RT @FinanceIsrael: Exports to Europe Rise While Exports to the US Fall

August 8, 2011
…That Euro BDS crap doesn’t seem to work…

Exports from Israel to the United States declined by 9% in the period of May-June, reaching a level of $2 billion. The figures are 7% lower than they were in the same period of 2010, Globes cited from a new Israel Export and International Cooperation Institute report. They made up 26% of Israel’s overall exports, whereas exports to the US comprised 30% of Israeli exports in the same period during 2010. There was a 12% reduction in chemical exports to the US, and machinery and equipment shipments dropped by 5% as compared to 2010. “The export figures to the US are worrying, and again demonstrate a slowdown in global economic recovery, alongside erosion in the exchange rate, are also affecting Israeli exports,” Globes quoted of Export Institute CEO Avi Hefetz. Meanwhile, the country’s exports to Europe rose in May and June by 10% as compared with the preceding two months; the exports reached $2.8 billion and made up 36% of overall exports. The exports to Germany in particular rose by 11%, totaling $337 million. via export-hub.com

Israel has a technologically advanced market economy. It depends on imports of crude oil, grains, raw materials, and military equipment. Despite limited natural resources, Israel has intensively developed its agricultural and industrial sectors over the past 20 years. Cut diamonds, high-technology equipment, and agricultural products (fruits and vegetables) are the leading exports. Israel usually posts sizable trade deficits, which are covered by large transfer payments from abroad and by foreign loans. Roughly half of the government’s external debt is owed to the US, its major source of economic and military aid. Israel’s GDP, after contracting slightly in 2001 and 2002 due to the Palestinian conflict and troubles in the high-technology sector, grew about 5% per year from 2004-07. The global financial crisis of 2008-09 spurred a brief recession in Israel, but the country entered the crisis with solid fundamentals – following years of prudent fiscal policy and a series of liberalizing reforms – and a resilient banking sector, and the economy has shown signs of an early recovery. Following GDP growth of 4% in 2008, Israel’s GDP slipped to 0.2% in 2009, but reached 3.4% in 2010, as exports rebounded. The global economic downturn affected Israel’s economy primarily through reduced demand for Israel’s exports in the United States and EU, Israel’s top trading partners.
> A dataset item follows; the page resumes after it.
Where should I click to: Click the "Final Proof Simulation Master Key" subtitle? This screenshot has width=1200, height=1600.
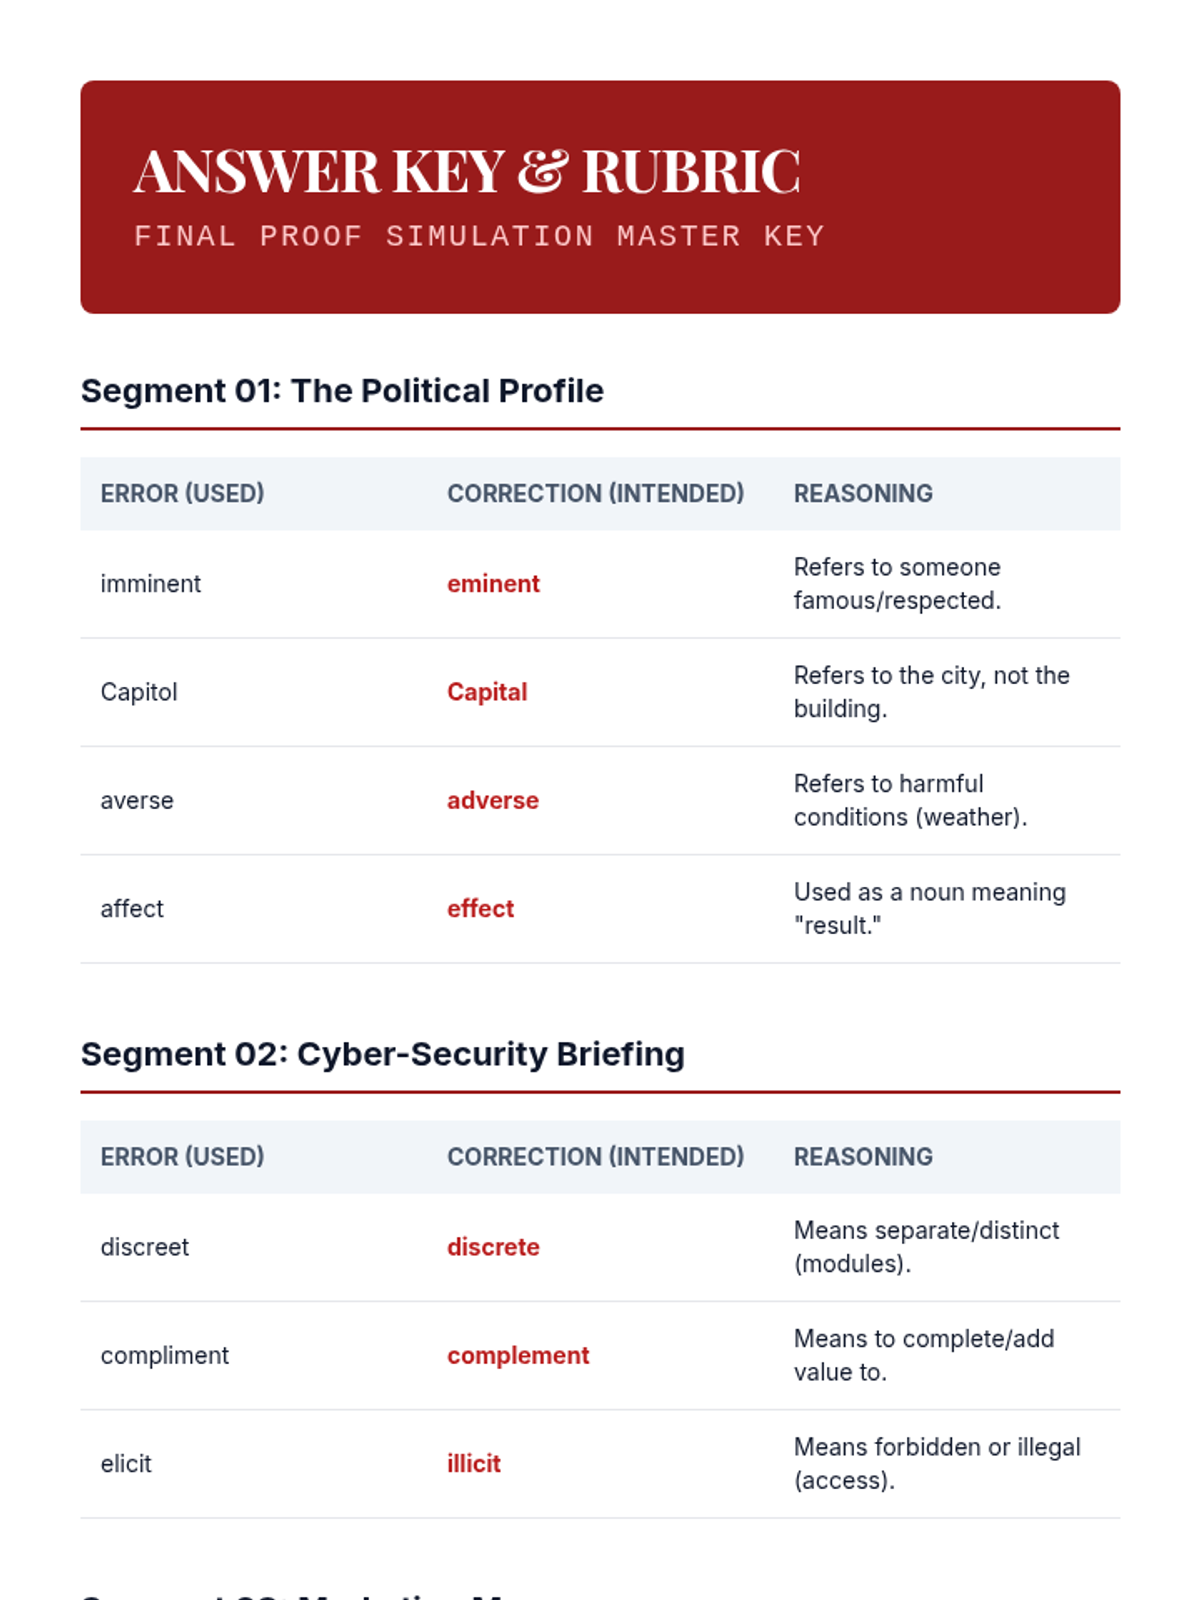pyautogui.click(x=479, y=236)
Exports of goods and services account for about 40% of the country’s GDP. The Israeli Government responded to the recession by implementing a modest fiscal stimulus package and an aggressive expansionary monetary policy – including cutting interest rates to record lows, purchasing government bonds, and intervening in the foreign currency market. The Bank of Israel began raising interest rates in the summer of 2009 when inflation rose above the upper end of the Bank’s target and the economy began to show signs of recovery.